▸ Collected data
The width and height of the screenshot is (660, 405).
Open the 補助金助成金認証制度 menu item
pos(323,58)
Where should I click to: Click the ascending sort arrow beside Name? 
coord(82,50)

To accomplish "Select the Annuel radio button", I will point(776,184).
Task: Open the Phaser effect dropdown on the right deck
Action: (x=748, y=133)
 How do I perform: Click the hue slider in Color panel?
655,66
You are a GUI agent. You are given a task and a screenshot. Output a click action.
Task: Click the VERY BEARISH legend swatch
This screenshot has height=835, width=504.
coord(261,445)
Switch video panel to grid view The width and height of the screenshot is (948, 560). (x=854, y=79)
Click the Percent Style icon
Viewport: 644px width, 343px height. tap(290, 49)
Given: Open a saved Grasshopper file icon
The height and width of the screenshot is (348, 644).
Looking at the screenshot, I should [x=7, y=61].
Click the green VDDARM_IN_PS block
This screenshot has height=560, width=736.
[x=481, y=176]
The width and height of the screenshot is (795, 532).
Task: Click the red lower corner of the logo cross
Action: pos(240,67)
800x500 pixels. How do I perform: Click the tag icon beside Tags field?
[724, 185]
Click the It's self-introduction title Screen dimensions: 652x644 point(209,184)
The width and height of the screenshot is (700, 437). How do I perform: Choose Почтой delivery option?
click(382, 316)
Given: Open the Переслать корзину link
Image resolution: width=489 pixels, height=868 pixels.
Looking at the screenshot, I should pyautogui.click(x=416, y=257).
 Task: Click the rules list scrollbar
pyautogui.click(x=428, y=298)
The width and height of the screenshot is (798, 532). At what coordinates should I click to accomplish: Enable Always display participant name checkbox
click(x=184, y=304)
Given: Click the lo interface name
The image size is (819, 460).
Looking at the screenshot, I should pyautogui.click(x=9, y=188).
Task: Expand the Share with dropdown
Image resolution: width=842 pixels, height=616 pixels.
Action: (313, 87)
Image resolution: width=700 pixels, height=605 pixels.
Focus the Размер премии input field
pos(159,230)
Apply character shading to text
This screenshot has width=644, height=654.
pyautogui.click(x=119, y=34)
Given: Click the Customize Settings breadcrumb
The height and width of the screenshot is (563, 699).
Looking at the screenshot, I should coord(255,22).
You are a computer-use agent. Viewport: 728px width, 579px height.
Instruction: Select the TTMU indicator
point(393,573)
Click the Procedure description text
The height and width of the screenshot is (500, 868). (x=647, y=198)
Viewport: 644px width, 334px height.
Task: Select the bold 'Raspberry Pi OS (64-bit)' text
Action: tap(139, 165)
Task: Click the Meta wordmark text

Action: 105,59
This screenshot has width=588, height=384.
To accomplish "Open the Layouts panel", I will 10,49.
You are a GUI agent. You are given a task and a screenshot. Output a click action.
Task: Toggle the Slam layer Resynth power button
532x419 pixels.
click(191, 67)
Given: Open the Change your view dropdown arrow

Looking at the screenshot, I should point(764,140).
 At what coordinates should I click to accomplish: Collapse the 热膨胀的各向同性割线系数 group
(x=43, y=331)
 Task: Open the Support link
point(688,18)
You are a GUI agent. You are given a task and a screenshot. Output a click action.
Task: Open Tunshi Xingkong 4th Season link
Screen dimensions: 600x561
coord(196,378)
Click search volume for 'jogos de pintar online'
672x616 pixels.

▸ Try it
Your task is to restate, word for word, only those lines above that fall between the line holding "Image resolution: width=700" and the line holding "Given: Click the Customize", inclusive.

▸ Exercise solution
Image resolution: width=700 pixels, height=605 pixels.
Focus the Размер премии input field
pos(159,230)
Apply character shading to text
This screenshot has width=644, height=654.
pyautogui.click(x=119, y=34)
Given: Click the Customize Settings breadcrumb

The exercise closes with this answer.